My questions for the community:

  1. Has anyone successfully dealt with this specific “MVT-to-Terrain” scenario in production?

  2. Is there a better “best practice” I am completely missing?

  3. Between Plan A (refining the geometry math) and Plan B (pushing through the TMS upload errors), which path would you recommend investing more engineering time into?

Any insights, tips, or pointers would be massively appreciated!

Thanks in advance :grin: .

I used a customized version of the “MVT-Headless-Renderer”, which was publicly avaialble on Github to render several million of point features across the USA.

The workflow was basically:

1 Tilie the original vector data into MVT tiles(We used Carto tiler)
2 Host the generated tiles on own server(We used GCP VMs).
3 Create a custom Cesium’s ImageryProvider that fetches raw MVT tiles and renders them as images.
It seems that MVT-Headless-Renderer was has been renamed to Mapbox-vector-tiles-basic-js-renderer.
please check https://www.npmjs.com/package/mvt-basic-render.

Hi @ZhefengJin,

Thanks for sharing, I will consider it and give it a try. :grin:

New update, I’ve been experimenting using custom ImageryProvider wrappers (via mvt-basic-render). And it’s been a bit of a headache :sad_but_relieved_face:

  • Style Spec Limitations: Many lightweight MVT renderers fail on complex Mapbox GL styles. I’ve hit AssertionErrors with standard filters like !in or nested boolean logic.
  • Interface Strictness: Modern Cesium (1.100+) is very picky about ImageryProvider inheritance. Using object literals or improper class structures will quickly trigger DeveloperError.
  • Debugging is tough: i have often stuck in a loop of errors triggered by other errors, leaving me with a clean map despite 200 OK tile responses.

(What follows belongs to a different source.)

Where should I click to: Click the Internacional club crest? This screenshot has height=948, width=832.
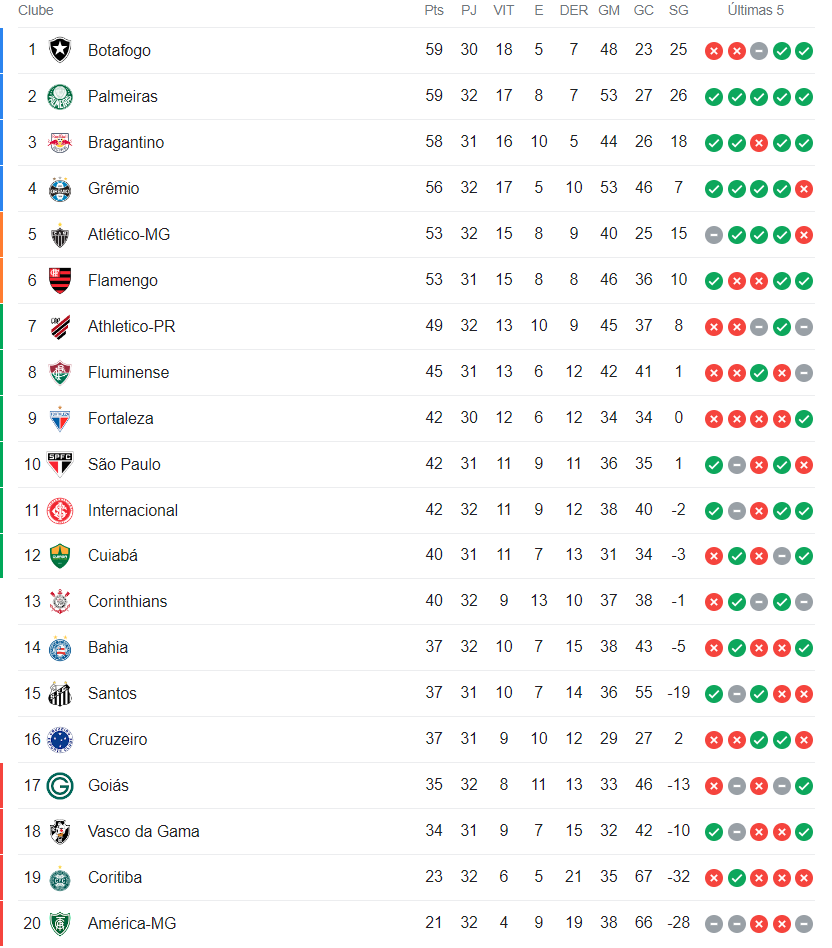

Hey @zanzandora, good to see you again (just replied to your imagery tile crash in #46192 as well).

Two notes on the blockers:

ImageryProvider (just in case)

If you haven’t already, make sure you’re extending the ImageryProvider base class rather than using an object literal. As of Cesium 1.100+, POJOs will throw DeveloperError immediately. The key getters you need: tileWidth, tileHeight, maximumLevel, minimumLevel, tilingScheme, rectangle, errorEvent, hasAlphaChannel, plus a requestImage(x, y, level) method returning a canvas.

For mvt-basic-render’s style spec gaps (!in, nested booleans), that library only implements a subset of the Mapbox GL spec. You’d need to simplify filters or patch the renderer for those operators.

TMS ZIP for ion

The “not georeferenced” error is usually a missing or mismatched profile attribute in tilemapresource.xml. Make sure profile="global-geodetic" for EPSG:4326 or profile="global-mercator" for EPSG:3857, and that the BoundingBox matches the SRS. Ion is strict about that.

Recommendation

Given your constraints (visuals only, max performance, zero interaction), Plan B (server-side rasterization to TMS, then drape via ion) is the stronger path. Once the upload issue is resolved, you get clean terrain-draped imagery with no client-side vector processing. PR #13404 for native MVT is still in progress, so I wouldn’t wait on it.

Cheers!

Quick comment regarding server side raster tile rendering from mvt: rather than lightweight mvt-basic-renderer, is it not what maptiler/tileserver-gl is meant to be used for? They rely on maplibre-native to render the style set applied vector tileset.